Subrogation and How It Affects Your Insurance Policy

Subrogation is a term that's well-known among insurance and legal companies but sometimes not by the customers they represent. Rather than leave it to the professionals, it would be to your advantage to comprehend an overview of the process. The more knowledgeable you are, the better decisions you can make about your insurance company.

Any insurance policy you hold is a commitment that, if something bad occurs, the insurer of the policy will make restitutions in one way or another in a timely fashion. If your home is burglarized, for example, your property insurance agrees to pay you or pay for the repairs, subject to state property damage laws.

But since ascertaining who is financially responsible for services or repairs is sometimes a heavily involved affair – and delay sometimes compounds the damage to the victim – insurance firms in many cases opt to pay up front and assign blame after the fact. They then need a mechanism to regain the costs if, ultimately, they weren't actually responsible for the payout.

Let's Look at an Example

You are in a highway accident. Another car collided with yours. The police show up to assess the situation, you exchange insurance details, and you go on your way. You have comprehensive insurance that pays for the repairs right away. Later police tell the insurance companies that the other driver was entirely to blame and her insurance policy should have paid for the repair of your car. How does your company get its funds back?

How Does Subrogation Work?

This is where subrogation comes in. It is the way that an insurance company uses to claim payment when it pays out a claim that turned out not to be its responsibility. Some insurance firms have in-house property damage lawyers and personal injury attorneys, or a department dedicated to subrogation; others contract with a law firm. Under ordinary circumstances, only you can sue for damages done to your person or property. But under subrogation law, your insurer is given some of your rights in exchange for making good on the damages. It can go after the money originally due to you, because it has covered the amount already.

How Does This Affect Me?

For one thing, if you have a deductible, your insurer wasn't the only one who had to pay. In a $10,000 accident with a $1,000 deductible, you lost some money too – to be precise, $1,000. If your insurance company is lax about bringing subrogation cases to court, it might choose to get back its costs by increasing your premiums. On the other hand, if it has a capable legal team and goes after those cases enthusiastically, it is acting both in its own interests and in yours. If all is recovered, you will get your full deductible back. If it recovers half (for instance, in a case where you are found 50 percent responsible), you'll typically get $500 back, based on the laws in most states.

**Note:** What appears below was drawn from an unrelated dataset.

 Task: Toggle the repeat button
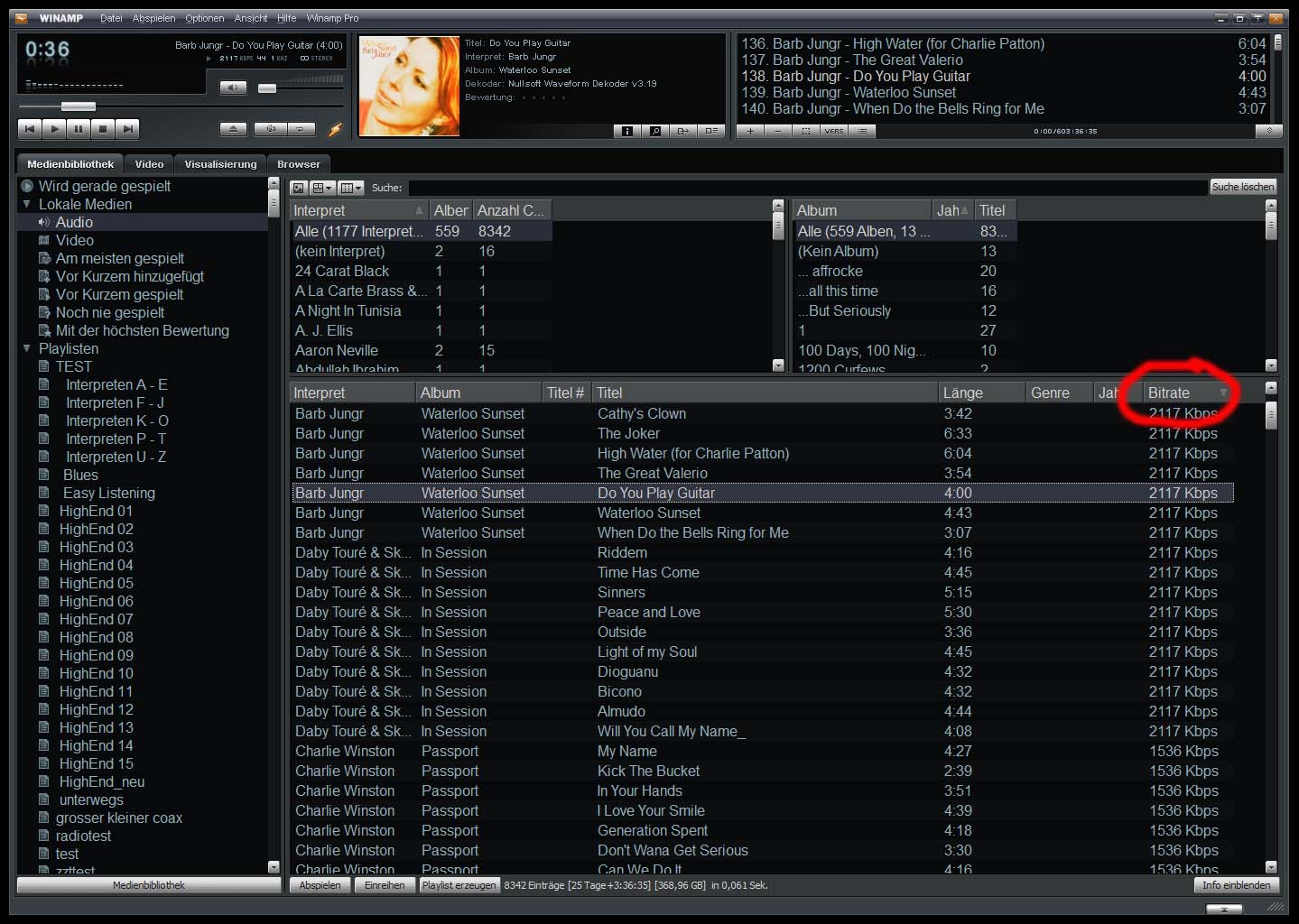tap(301, 129)
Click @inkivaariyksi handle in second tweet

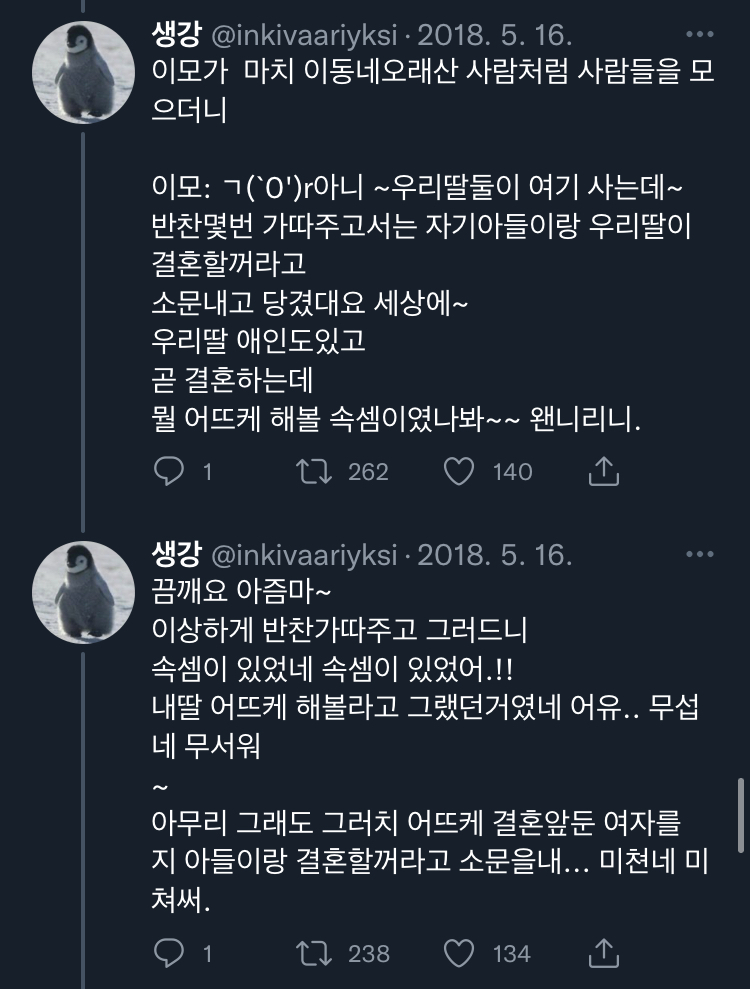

Furthermore, if the total cost of an accident is more than your maximum coverage amount, you may have had to pay the difference. If your insurance company or its property damage lawyers, such as auto accident attorney Norcross GA, pursue subrogation and succeeds, it will recover your costs in addition to its own.

All insurers are not created equal. When comparing, it's worth looking up the records of competing agencies to determine whether they pursue valid subrogation claims; if they do so fast; if they keep their clients informed as the case goes on; and if they then process successfully won reimbursements immediately so that you can get your funding back and move on with your life. If, on the other hand, an insurance company has a record of honoring claims that aren't its responsibility and then protecting its income by raising your premiums, you'll feel the sting later.